WHAT IS NEEDED
Each line of the listing needs to be given again exactly.

──────── SOURCE DATA

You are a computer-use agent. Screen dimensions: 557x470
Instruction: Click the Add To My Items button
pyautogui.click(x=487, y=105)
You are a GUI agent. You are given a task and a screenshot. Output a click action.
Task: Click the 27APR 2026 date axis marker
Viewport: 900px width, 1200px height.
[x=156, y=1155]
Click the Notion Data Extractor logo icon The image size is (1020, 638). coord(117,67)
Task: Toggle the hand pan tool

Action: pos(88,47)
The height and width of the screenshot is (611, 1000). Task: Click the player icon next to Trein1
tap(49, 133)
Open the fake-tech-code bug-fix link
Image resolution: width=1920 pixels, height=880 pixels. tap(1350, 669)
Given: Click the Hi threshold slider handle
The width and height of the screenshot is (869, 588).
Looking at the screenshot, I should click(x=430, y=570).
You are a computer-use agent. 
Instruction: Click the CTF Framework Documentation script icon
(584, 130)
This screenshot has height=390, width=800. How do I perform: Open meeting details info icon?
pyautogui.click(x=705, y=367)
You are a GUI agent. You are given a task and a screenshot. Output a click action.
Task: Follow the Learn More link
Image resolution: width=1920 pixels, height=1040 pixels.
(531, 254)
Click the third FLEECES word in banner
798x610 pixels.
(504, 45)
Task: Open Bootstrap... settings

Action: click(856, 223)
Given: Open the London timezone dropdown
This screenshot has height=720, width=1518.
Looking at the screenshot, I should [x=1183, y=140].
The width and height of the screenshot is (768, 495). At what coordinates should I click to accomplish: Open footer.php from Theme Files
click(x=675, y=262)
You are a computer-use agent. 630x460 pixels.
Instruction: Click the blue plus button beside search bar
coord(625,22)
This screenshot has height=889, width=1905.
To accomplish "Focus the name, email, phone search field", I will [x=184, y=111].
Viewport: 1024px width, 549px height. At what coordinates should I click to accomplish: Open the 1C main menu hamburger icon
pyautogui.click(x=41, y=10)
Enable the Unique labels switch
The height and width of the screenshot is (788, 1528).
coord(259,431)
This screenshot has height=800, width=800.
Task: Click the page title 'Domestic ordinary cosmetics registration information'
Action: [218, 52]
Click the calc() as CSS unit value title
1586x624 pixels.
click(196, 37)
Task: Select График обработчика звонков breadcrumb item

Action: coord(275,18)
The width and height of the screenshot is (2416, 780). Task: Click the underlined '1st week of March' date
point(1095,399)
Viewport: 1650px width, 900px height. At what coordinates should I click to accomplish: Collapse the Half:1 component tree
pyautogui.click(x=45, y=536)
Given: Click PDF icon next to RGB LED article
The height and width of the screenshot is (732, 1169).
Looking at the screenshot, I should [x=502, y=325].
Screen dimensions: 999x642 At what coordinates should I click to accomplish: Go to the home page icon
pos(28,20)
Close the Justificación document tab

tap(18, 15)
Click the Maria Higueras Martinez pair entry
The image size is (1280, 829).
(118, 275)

────────────────

SOLUTION FOR THIS EXERCISE
You are a computer-use agent. Screen dimensions: 557x470
Instruction: Click the Add To My Items button
pyautogui.click(x=487, y=105)
You are a GUI agent. You are given a task and a screenshot. Output a click action.
Task: Click the 27APR 2026 date axis marker
Viewport: 900px width, 1200px height.
[x=156, y=1155]
Click the Notion Data Extractor logo icon The image size is (1020, 638). coord(117,67)
Task: Toggle the hand pan tool

Action: pos(88,47)
The height and width of the screenshot is (611, 1000). Task: Click the player icon next to Trein1
tap(49, 133)
Open the fake-tech-code bug-fix link
Image resolution: width=1920 pixels, height=880 pixels. tap(1350, 669)
Given: Click the Hi threshold slider handle
The width and height of the screenshot is (869, 588).
Looking at the screenshot, I should click(x=430, y=570).
You are a computer-use agent. 
Instruction: Click the CTF Framework Documentation script icon
(584, 130)
This screenshot has height=390, width=800. How do I perform: Open meeting details info icon?
pyautogui.click(x=705, y=367)
You are a GUI agent. You are given a task and a screenshot. Output a click action.
Task: Follow the Learn More link
Image resolution: width=1920 pixels, height=1040 pixels.
(531, 254)
Click the third FLEECES word in banner
798x610 pixels.
(504, 45)
Task: Open Bootstrap... settings

Action: click(856, 223)
Given: Open the London timezone dropdown
This screenshot has height=720, width=1518.
Looking at the screenshot, I should [x=1183, y=140].
The width and height of the screenshot is (768, 495). At what coordinates should I click to accomplish: Open footer.php from Theme Files
click(x=675, y=262)
You are a computer-use agent. 630x460 pixels.
Instruction: Click the blue plus button beside search bar
coord(625,22)
This screenshot has height=889, width=1905.
To accomplish "Focus the name, email, phone search field", I will [x=184, y=111].
Viewport: 1024px width, 549px height. At what coordinates should I click to accomplish: Open the 1C main menu hamburger icon
pyautogui.click(x=41, y=10)
Enable the Unique labels switch
The height and width of the screenshot is (788, 1528).
coord(259,431)
This screenshot has height=800, width=800.
Task: Click the page title 'Domestic ordinary cosmetics registration information'
Action: [218, 52]
Click the calc() as CSS unit value title
1586x624 pixels.
click(196, 37)
Task: Select График обработчика звонков breadcrumb item

Action: coord(275,18)
The width and height of the screenshot is (2416, 780). Task: Click the underlined '1st week of March' date
point(1095,399)
Viewport: 1650px width, 900px height. At what coordinates should I click to accomplish: Collapse the Half:1 component tree
pyautogui.click(x=45, y=536)
Given: Click PDF icon next to RGB LED article
The height and width of the screenshot is (732, 1169).
Looking at the screenshot, I should [x=502, y=325].
Screen dimensions: 999x642 At what coordinates should I click to accomplish: Go to the home page icon
pos(28,20)
Close the Justificación document tab

tap(18, 15)
Click the Maria Higueras Martinez pair entry
The image size is (1280, 829).
(118, 275)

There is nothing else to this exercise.